Certa vez algo lhe trouxera à tona a felicidade que outrora fugiu de seu alcance, para se perder para lá do horizonte, em grandes jardins verdes e floridos: Uma garotinha com não mais que seis anos caminhou ao seu encontro, um sorriso inocente avivava seu rosto jovem da maneira mais angelical que alguma vez já vira, parou logo à sua frente, era toda sorrisos quando a garota lhe perguntou como estava. Sua felicidade fora tanta que qualquer descrição escrita seria medíocre de minha parte, as duas conversaram por talvez duas horas, mas concordavam que poderiam ficar conversando ali para sempre. Queria que o fosse. Era para sempre.

Foi o para sempre mais curto de toda sua vida.

Já era noite lá fora quando um homem velho e cansado apareceu sorrateiro por entre a multidão, trazia várias sacolas consigo, aproximou-se e descansou a mão no ombro da criança que o olhava desapontada.

— Está na hora, Clara, há horas estamos aqui e tem sua mãe, que espera em casa. Precisamos ir.

A garota gemeu um pouco de desaprovação.

— Ela está triste. papai, não quero deixá-la!

— Quem está triste? Por Deus!

— Ela, papai. Ela não está contente com pessoas engravatadas... —

Houve um breve silêncio, a criança fitava o pai da cabeça aos pés, contemplava-o, analisava-o, e de súbito:

— Talvez pessoas como você! Por que se engravata papai?

Outro breve silêncio quebrado pelo suspiro cansado do pai!

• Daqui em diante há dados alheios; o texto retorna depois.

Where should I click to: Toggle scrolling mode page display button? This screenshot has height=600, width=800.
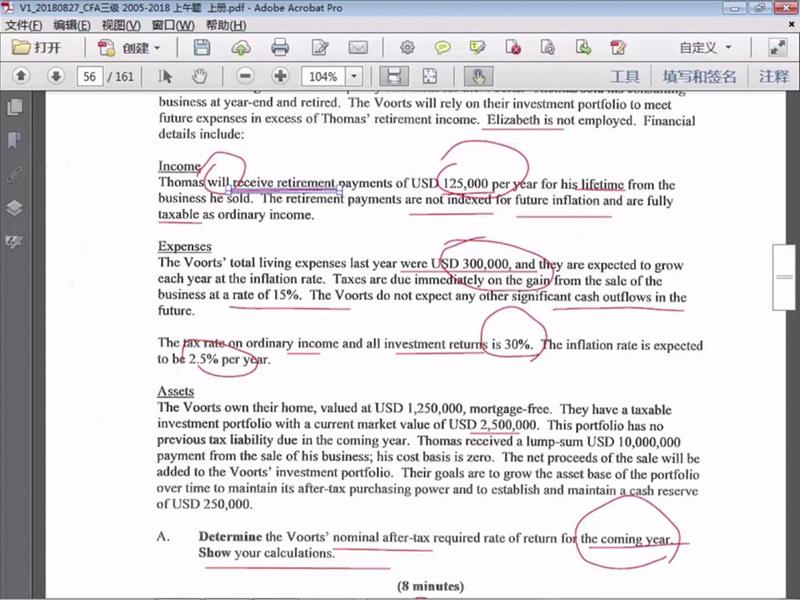pos(394,76)
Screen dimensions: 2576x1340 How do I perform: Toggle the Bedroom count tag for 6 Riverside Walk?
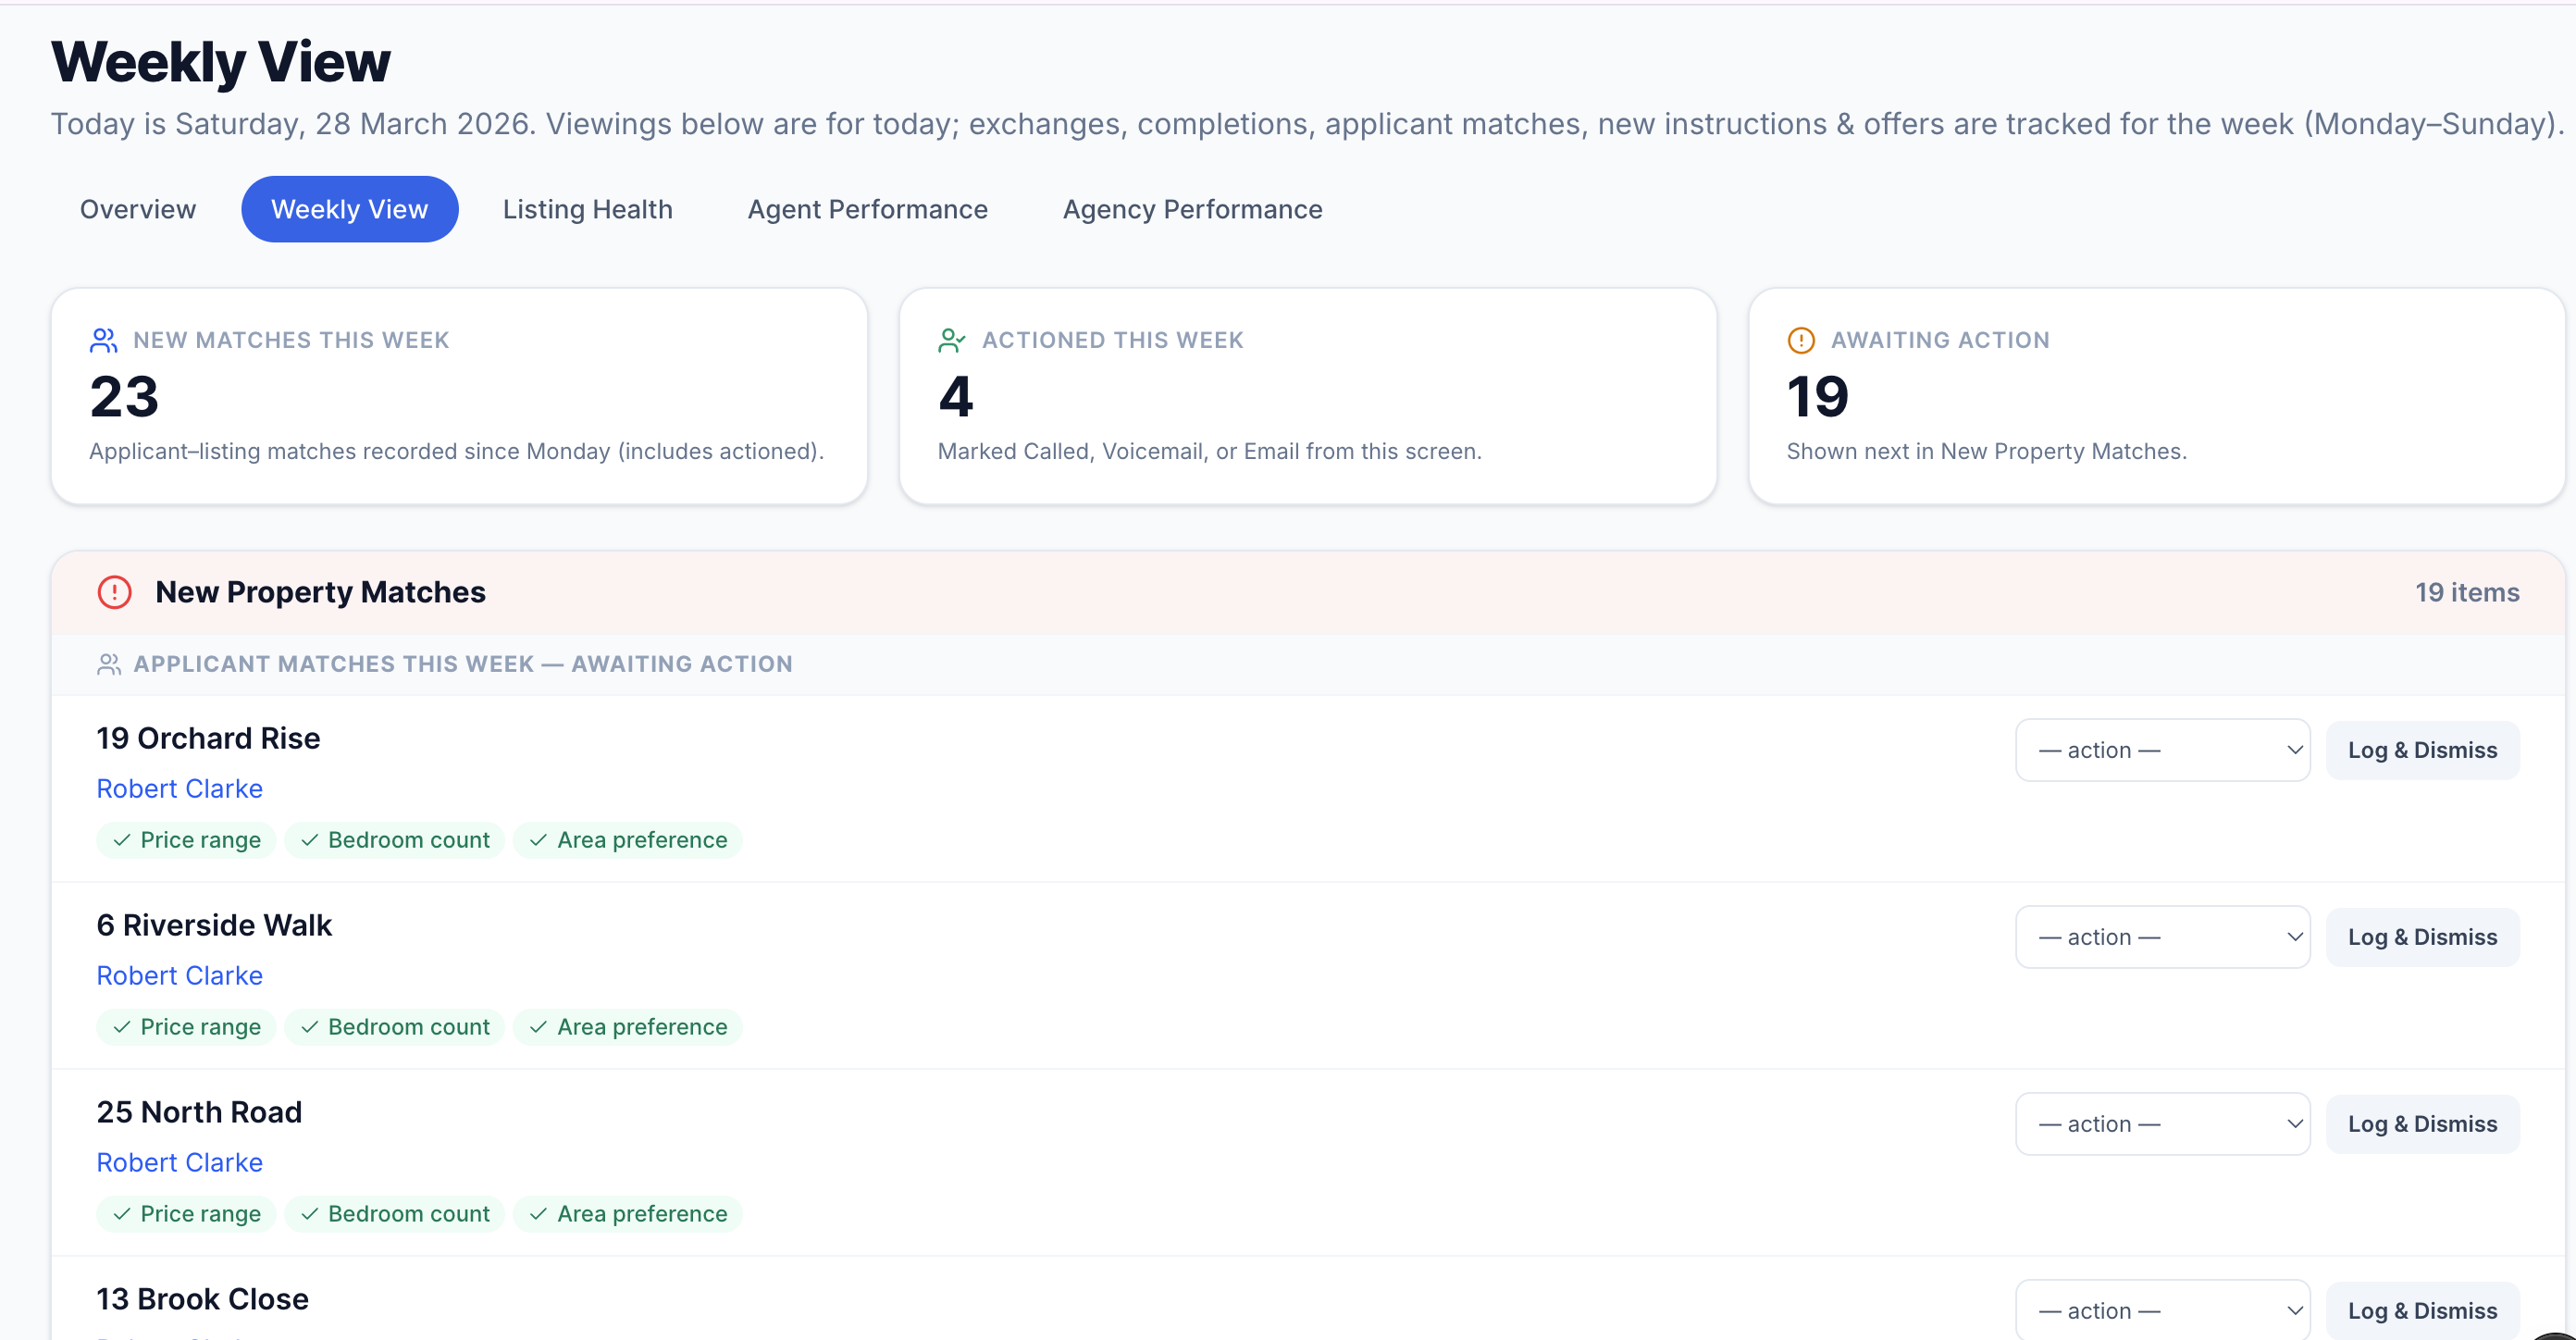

— Clara, Árvores não sentem tristeza, não sentem alegria, dor ou amor... Árvores não sentem nada.

"O quê? Árvores não sentem nada? Não,você está errado. Nós sentimos sim, nós sentimos..."

Foi como um banho de água fria para ela, mais fria que qualquer água que já provara. "Árvores não sentem nada." Como pode alguém dizer aquilo, o que sabem eles? Não conseguia nem imaginar o que acabara de escutar, e a criança era tão jovem, escutaria o pai como antes ela o fez... Será que tudo o que seu pai lhe ensinou não passa de mentiras, como esta dita aqui? Como pode tanta gente pretensiosa, movida pelo ego, ensinar as únicas pessoas puras o suficiente para ouvi-la chorar, que não se deve assim o fazer, não se deve escutar? Aquela alegria que reaparecera com o sorriso da criança mais uma vez lhe fugiu dos braços.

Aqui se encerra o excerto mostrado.